▶ [Task requirements]: In the passage on spectrin at the Golgi, what is required for βSpIII to associate with membranes?

▶ [Text section]:
■ ■ ■ ■ ■
We have known for over 30 years that spectrin, ankyrin, and protein 4.1 isoforms can be found on Golgi cisternae where they form an erythrocyte-like two-dimensional skeleton regulating it’s shape and vesicle transport.5,116 Salcedo-Sicilia et al have demonstrated that βSpIII is enriched in the distal Golgi compartments where it provides structural support and shape and is required for anterograde transport. 117 Further they demonstrated that PI4P is required for βSpIII membrane association.
■ ■ ■ ■ ■
▶ [Material provided]:
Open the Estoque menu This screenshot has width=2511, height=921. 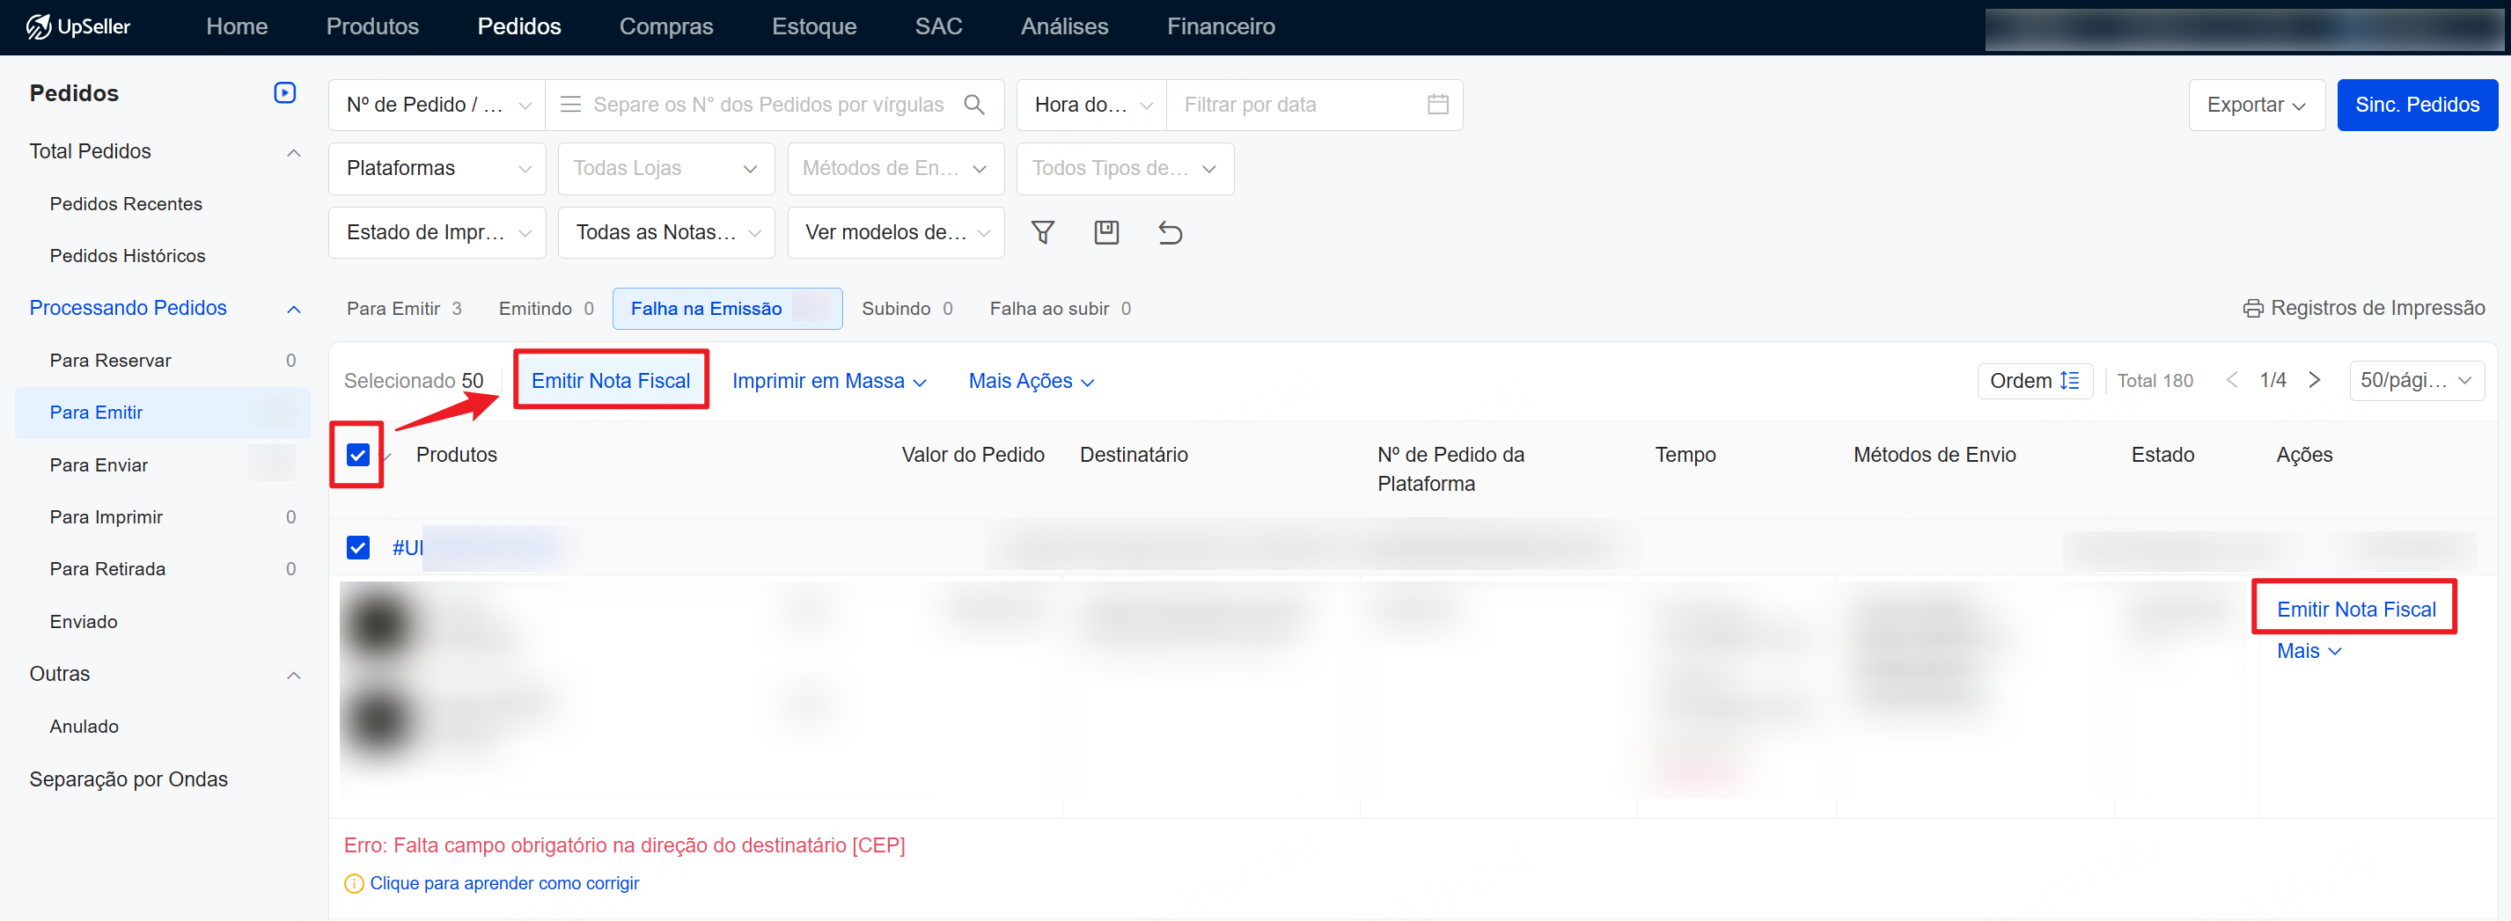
■ ■ ■ ■ ■
▶ [Task response]: PI4P